With “everyday” stories becoming “big” now and then, reporters need to develop new sourcing strategies to reach ordinary people, who display different communication sensibilities than in the long-cultivated official sources. Suman Kharel, for example, was frantically trying to record a video interview with Mohan Regmi for his next show but he managed to only talk with him on telephone. 

Government regulatory bodies, including the prime minister himself, are often quick to threaten media workers or their outlets with legislative action on their journalistic flaws or excesses.
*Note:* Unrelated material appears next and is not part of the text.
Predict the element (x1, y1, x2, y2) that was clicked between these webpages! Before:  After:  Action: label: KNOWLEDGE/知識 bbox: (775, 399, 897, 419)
Technology has no jurisdiction, and it is beyond their capacity to regulate content like that. The problem goes well beyond journalism, and currently, we are at the mercy of Facebook or Google that do not seem to be properly and adequately filtering the trash. The best thing the government can do in a democracy is to facilitate dialogues among professionals to help resolve such problems on their own.    

Somebody should start working on a live fake news inventory. We need professionals and watchdog groups that are more conversant in the scientific methods of critical scrutiny, in the processes of new technologies. This is where the industry and the academia could cooperate. Google does not necessarily lead to quality, authentic information. A lot of our cutting-edge research, the best we have been able to produce, is, for example, located on nepjol.info, in hundreds of scientific journals, including many peer-reviewed; meaning already verified. 

Practical academic learning, especially on the workings and impact of media has become urgent. With their fully mediated lives, children today are fish in technological waters. Media education should be part of the curricula from the primary school level. The future of media depends on empowering the users, dismantling passive consumption habits, and instilling critical thinking skills so they don’t share another bogus news item just because they like it. 

Start with the basic skills in spotting a poorly edited copy, inadequate or inappropriate story sources, lack of byline, timeline or contact information, dubious domain name, misleading links, etc. It comes down to a little more restrain, skepticism and some rigor.